Artificial intelligence is now deeply embedded in modern business. About 88% of organizations use AI in at least one part of their operations, from customer service and cybersecurity to finance and supply chain management. But while companies are racing to adopt the technology, many leadership teams are struggling to keep up.
Recent surveys show that nearly two-thirds of board directors have little or no experience with AI. Even more concerning, fewer than a quarter of companies have board-approved AI governance policies. This growing disconnect is creating serious risks for enterprises investing heavily in AI without a clear strategy, experienced leadership, or long-term implementation plan.
According to Frank Palermo, COO of NewRocket, many organizations make the mistake of treating AI as a fast technology upgrade instead of a long-term business transformation that requires governance, operational planning, and company-wide alignment.
As pressure grows to adopt AI quickly, enterprises are spending millions on automation tools and AI platforms without fully understanding how those systems will scale across the organization. Some projects fail because companies lack clean data, internal expertise, or clear business goals. Others create operational confusion because employees are not properly trained to work alongside AI systems.
Without leadership teams that understand both the opportunities and the risks, companies often move forward without asking critical questions. What business problem is the AI solving? How accurate are the outputs? Who is responsible if the system fails? How will sensitive company data be protected?
When those questions are overlooked, the financial impact can be significant.

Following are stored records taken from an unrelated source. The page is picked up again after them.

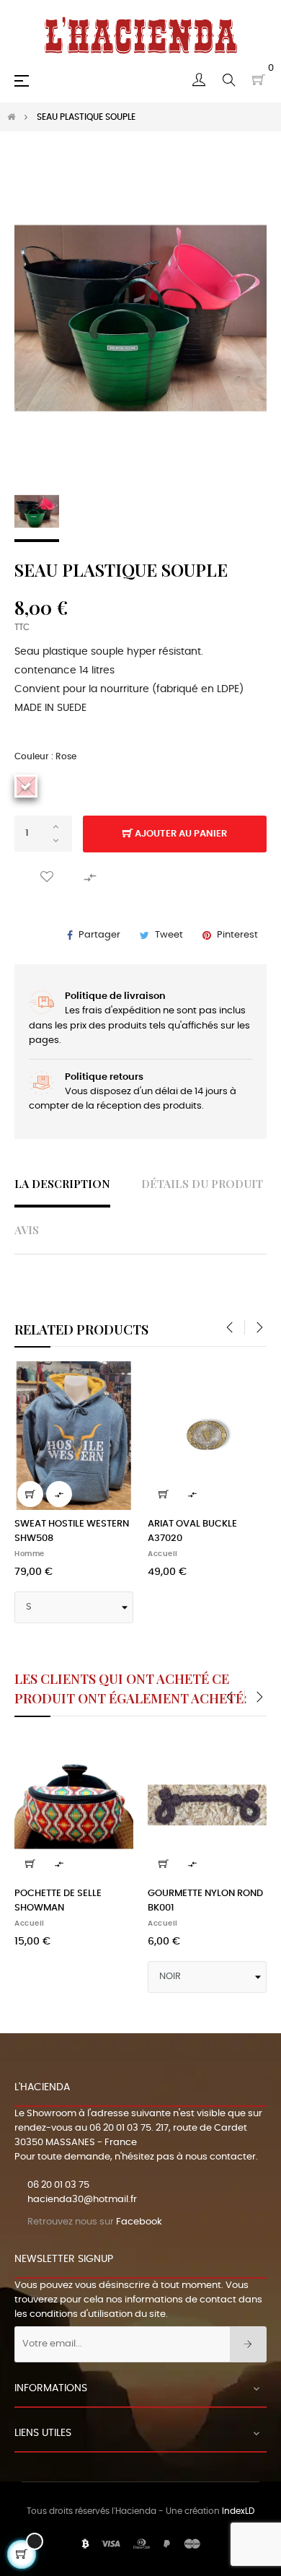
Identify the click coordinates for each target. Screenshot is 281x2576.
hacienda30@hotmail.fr (82, 2199)
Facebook (139, 2222)
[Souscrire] (248, 2344)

Poorly planned AI initiatives can lead to wasted technology spending, failed deployments, cybersecurity vulnerabilities, and compliance issues. In some cases, enterprises end up purchasing multiple AI tools that do not integrate with existing systems, creating inefficiencies instead of productivity gains.
The reputational risks are equally serious. AI systems have already produced biased hiring recommendations, inaccurate legal research, and misleading customer service responses. A single public AI mistake can quickly damage customer trust and investor confidence.
Palermo also points to a broader issue many enterprises underestimate: AI is no longer just a technology decision handled by IT departments. It now affects operations, security, compliance, workforce strategy, and customer experience simultaneously. Without coordination between leadership teams, AI can create disruption instead of business value.
Cybersecurity is becoming another major concern. Employees are increasingly using unauthorized AI tools in daily workflows, sometimes exposing confidential company information without realizing the risk. At the same time, cybercriminals are using AI to launch more advanced attacks, making weak governance even more dangerous.
Yet moving too slowly also carries consequences. Competitors using AI effectively are already improving efficiency, reducing costs, and accelerating product development. Companies that delay adoption entirely risk losing market share to faster-moving rivals.
This leaves enterprises facing two dangerous outcomes. They can move too quickly without proper planning, or move too slowly and fall behind.
The companies most likely to succeed will be those that approach AI with clear governance, realistic goals, and experienced leadership. Increasingly, businesses are creating AI oversight committees, developing formal policies, and investing in executive education to close the knowledge gap at the board level.
The challenge facing enterprises today is no longer whether they should adopt AI. Most already have.
The real challenge is whether leadership teams are prepared to manage it responsibly before the cost of inexperience becomes far greater than the promise of innovation.